Posted by Abe Sauer on September 24, 2010 10:00 AM
Ah, Diesel. When we last visited the brand desperately trying to insult anything and everything (including intelligence), Diesel was imploring consumers to "Be stupid." It appears Diesel took its own advice with the new campaign for its "Kick Ass" shoes.
Watch the above spot and see if you get the intelligent subtlety embedded within the campaign. But wait, there's more!
How badly is Diesel trying to bring some edginess to its image? The brand appears to have gone even further off the rails in its latest effort, woefully misinterpreting how and why things are considered "cool." (Hint: It's not through overt attempts to be controversial.)
Diesel should note that nihilism as a branding message is fundamentally self-destructive. Exhibit A: See more of the "Kick Ass" messaging spots, below.

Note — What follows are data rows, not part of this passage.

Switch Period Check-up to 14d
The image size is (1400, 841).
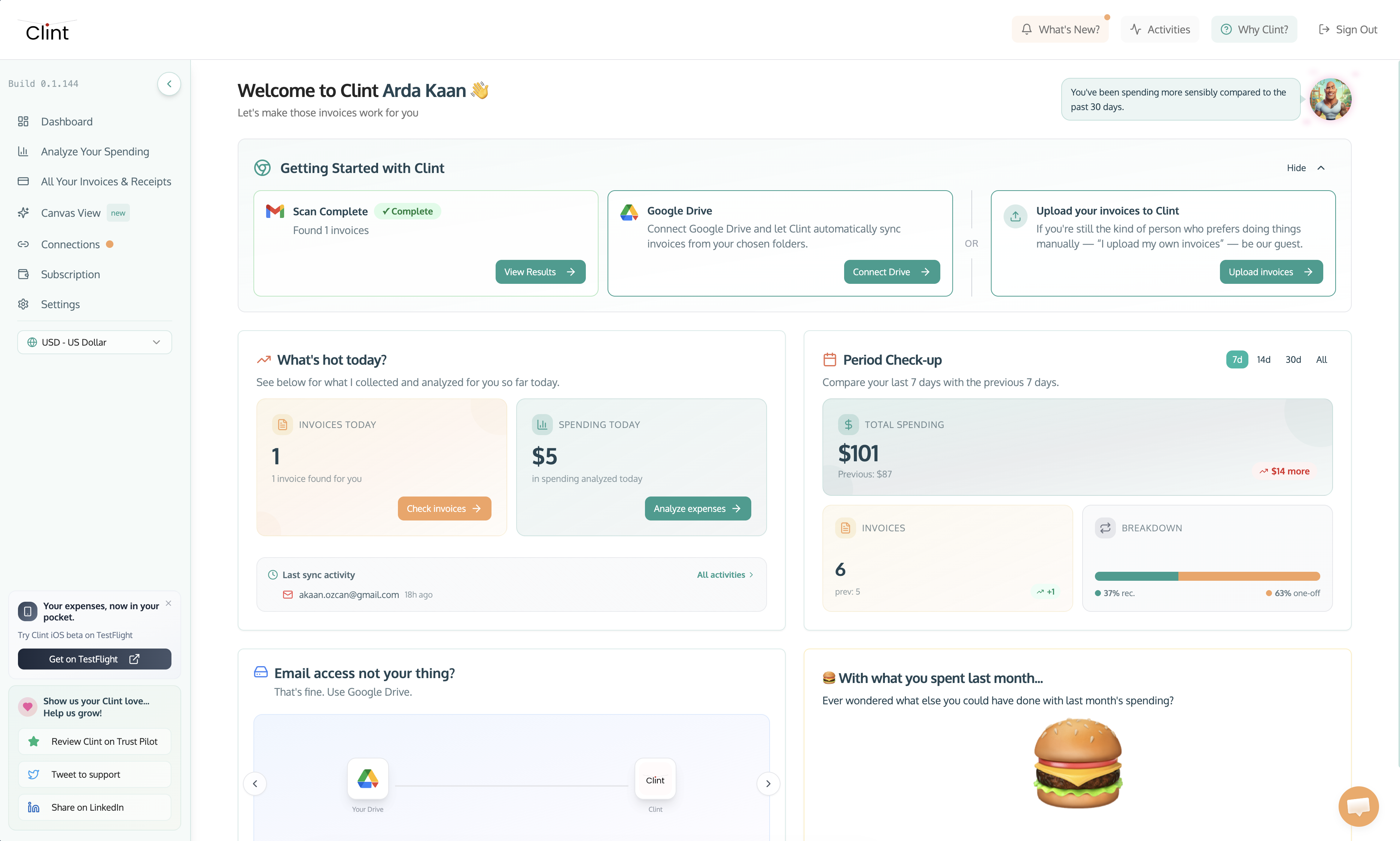pos(1263,359)
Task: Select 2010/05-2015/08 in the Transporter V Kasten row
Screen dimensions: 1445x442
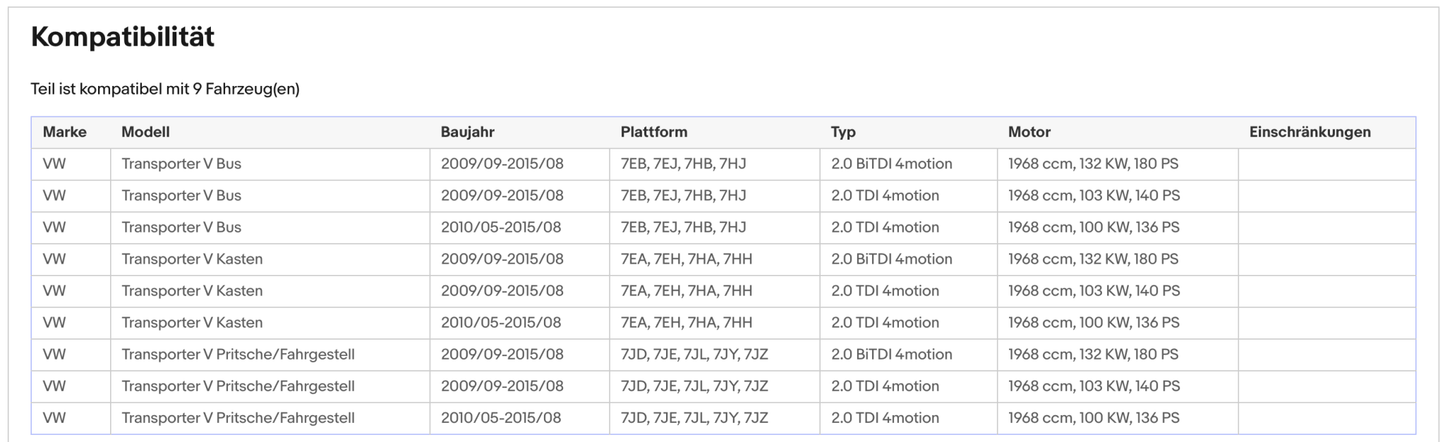Action: click(x=501, y=323)
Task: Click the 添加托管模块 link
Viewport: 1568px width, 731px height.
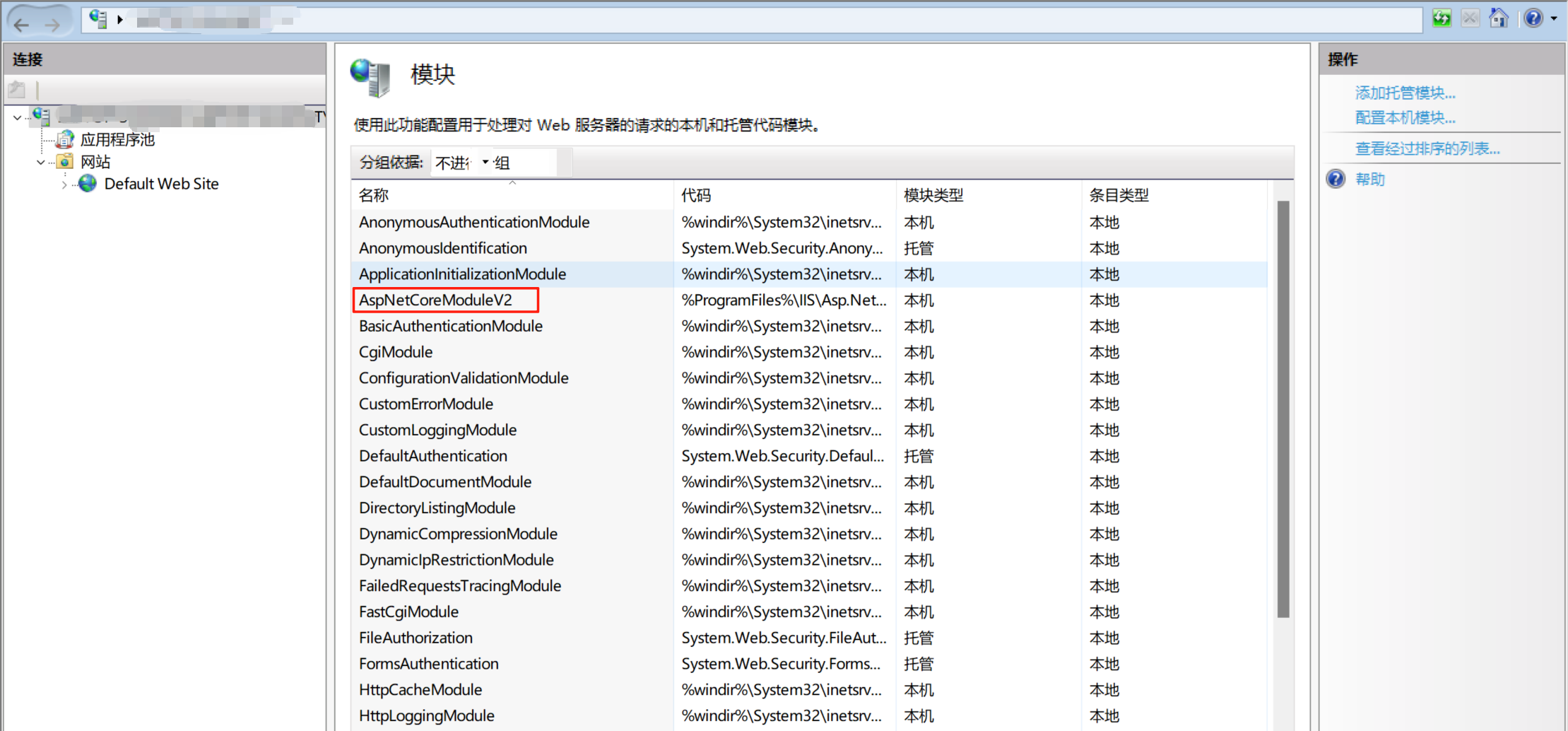Action: [x=1405, y=93]
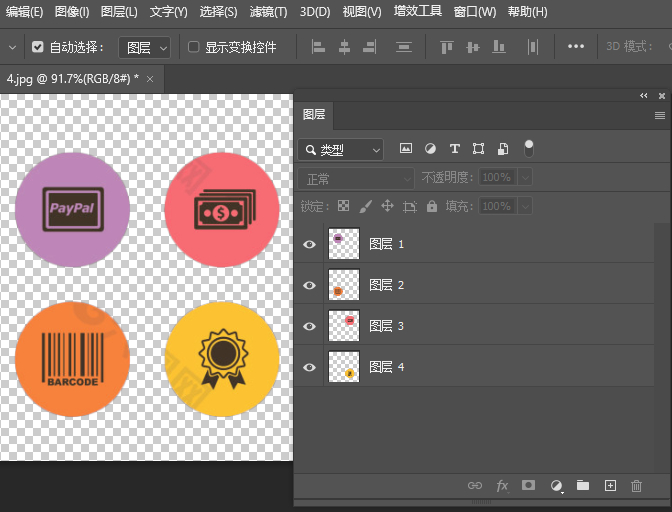The width and height of the screenshot is (672, 512).
Task: Enable 显示变换控件 checkbox
Action: (194, 47)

It's a shame, because Diesel's "not made for running" direction hints at the foundation of a great, truly subversive message. Alas, Diesel's "ass" passes up sass for jackass (and echoes KFC's similar "making an ass of one's brand" campaign).

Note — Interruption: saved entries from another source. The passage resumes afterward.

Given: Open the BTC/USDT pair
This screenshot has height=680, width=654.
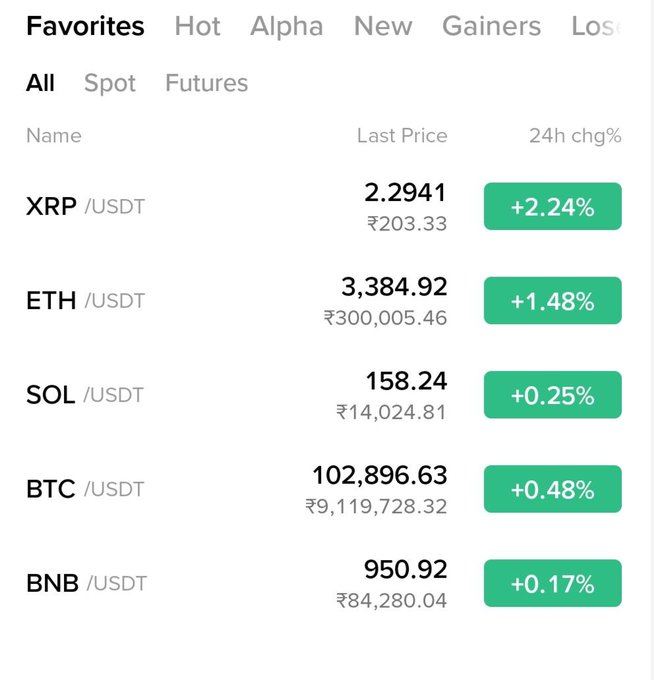Looking at the screenshot, I should 85,489.
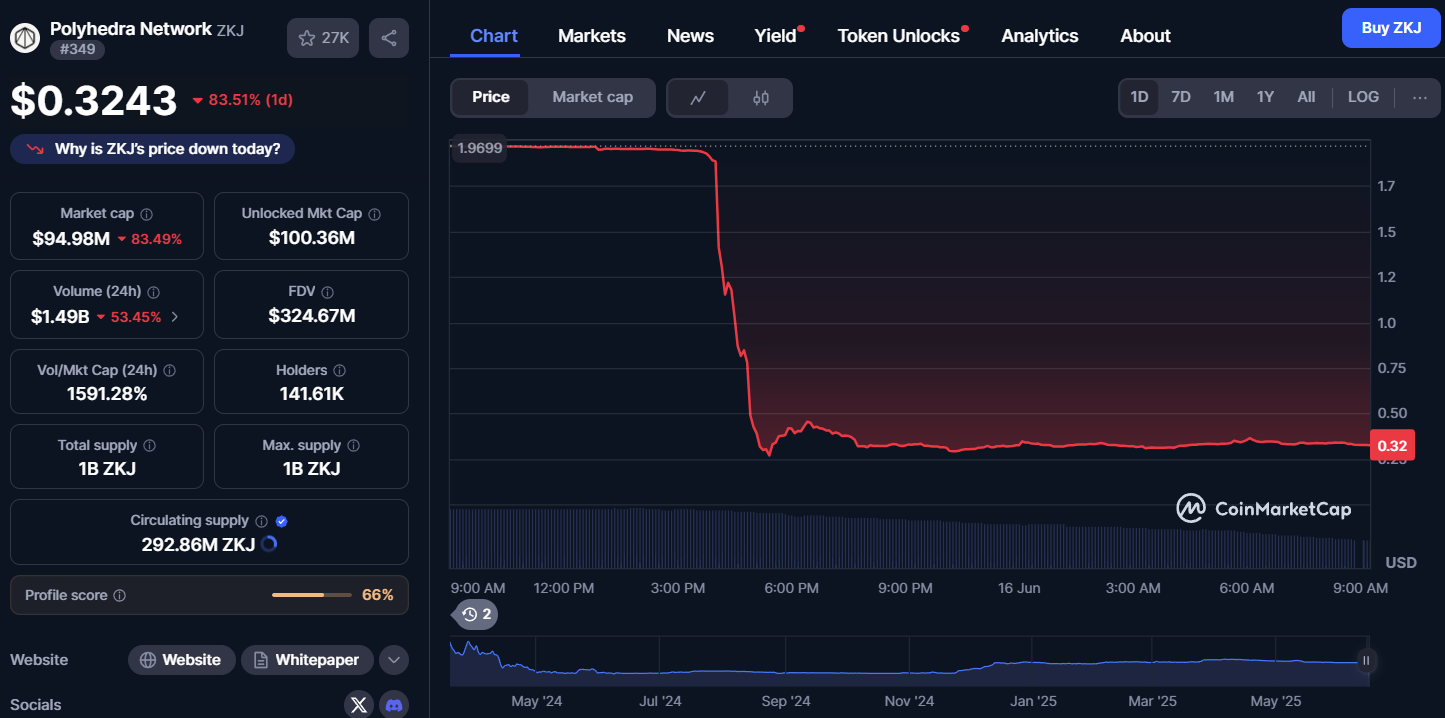Click the share icon button
The width and height of the screenshot is (1445, 718).
tap(389, 38)
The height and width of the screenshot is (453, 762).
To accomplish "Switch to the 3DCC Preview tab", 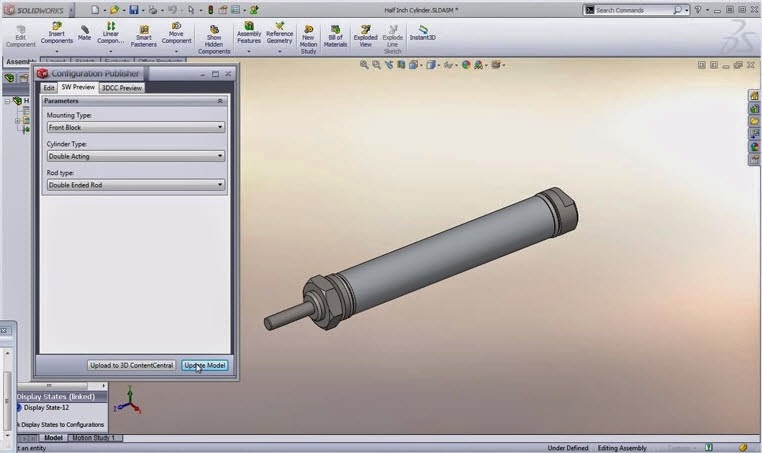I will coord(121,88).
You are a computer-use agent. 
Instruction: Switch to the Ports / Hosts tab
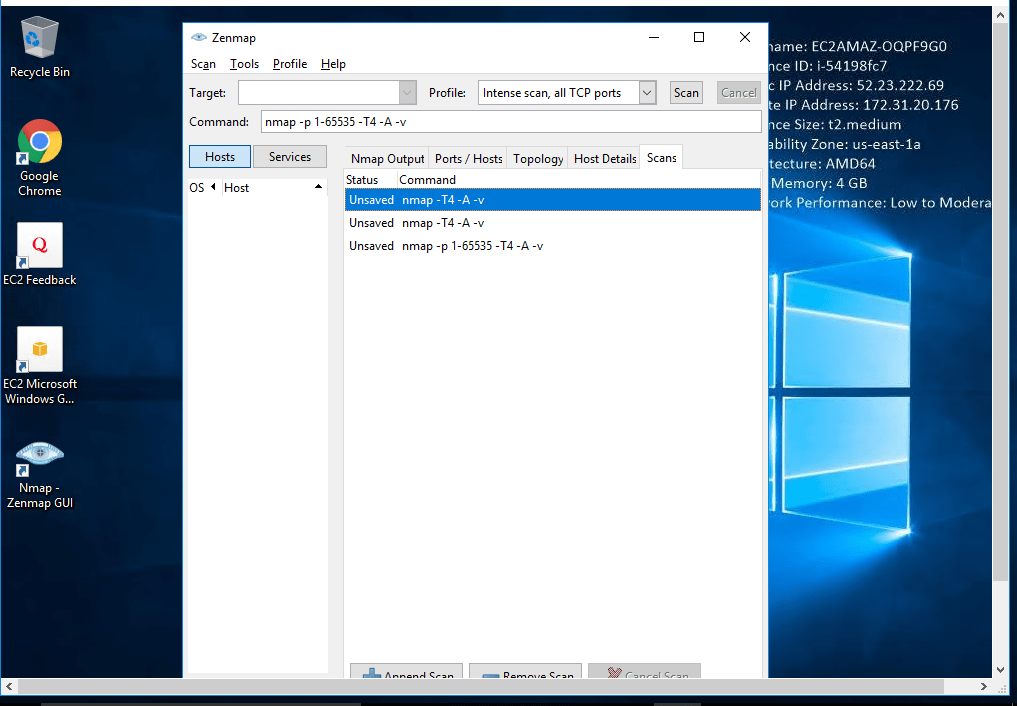[x=468, y=159]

From a branding perspective, the problem here is twofold. First, what do fat jokes really say about a brand? Is this supposed to motivate the consumer whose ass is being kicked, or the one doing the kicking?
Secondly, imagine the interior monologue of the consumer exposed to this campaign: "Why do I, as a cool-striving young person, want to associate myself with the Diesel brand? Sure, watching some butt fat jiggle around in slow motion for much longer than expected is something I've never seen before, but it doesn't make me want to buy the shoes."

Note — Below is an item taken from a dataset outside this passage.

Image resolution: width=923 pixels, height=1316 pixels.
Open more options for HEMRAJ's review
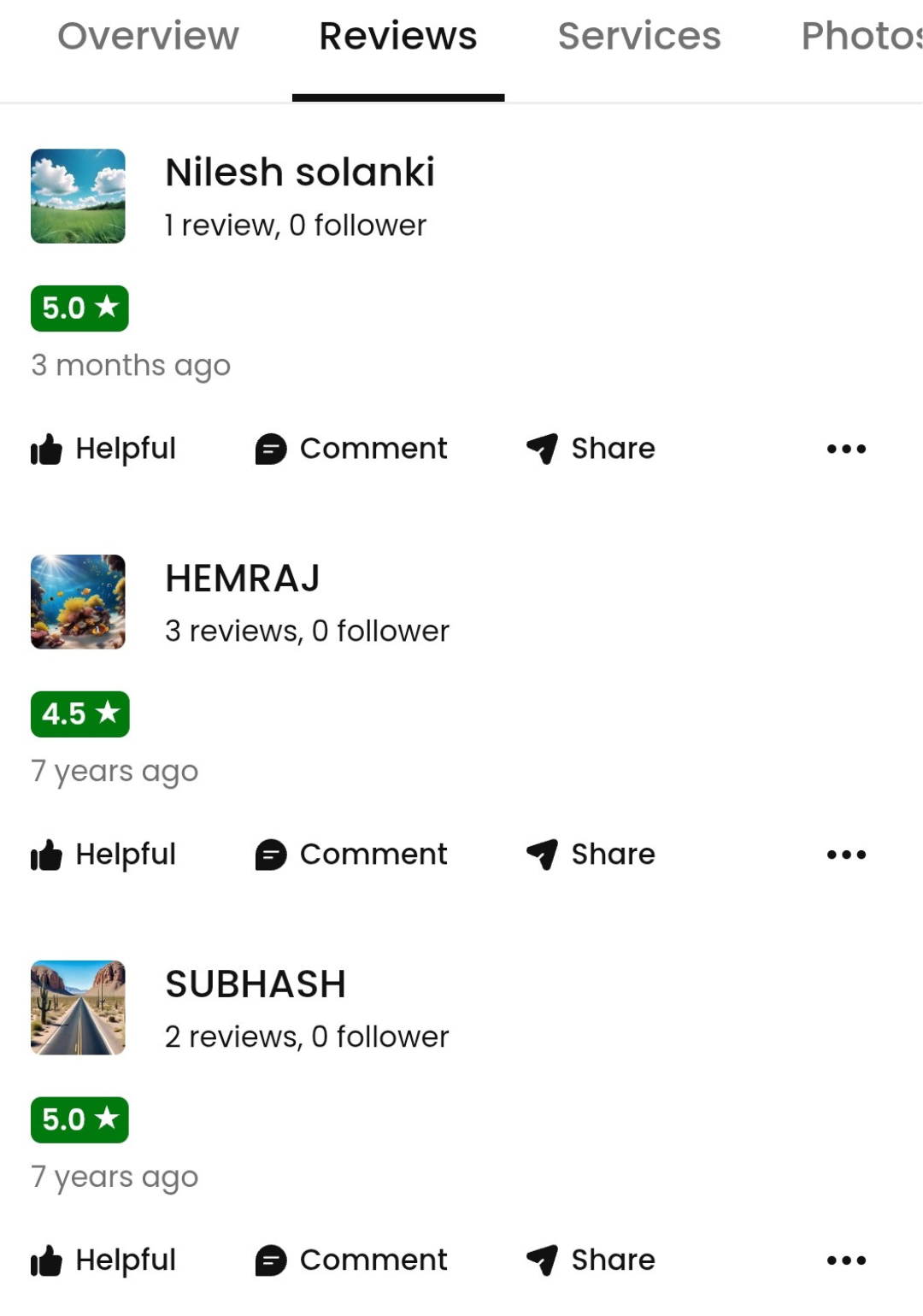click(x=846, y=855)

At one time these obtuse messages and shock-pap ads set Diesel apart as a denim company with serious character and edgy attitude. But everyone else caught up. Levi's recent "Go Forth" campaign at least speaks to the brand's history and a future.
The second (worse) problem is that this leaves Diesel nowhere to go. This positioning is a dead end, unless the brand intends to run this kind of messaging indefinitely. Diminishing returns will ensure that nobody cares in 12 months: just ask PETA and its nude no-fur models.
Bottom line: Diesel has placed a giant "kick me" sign on its own back.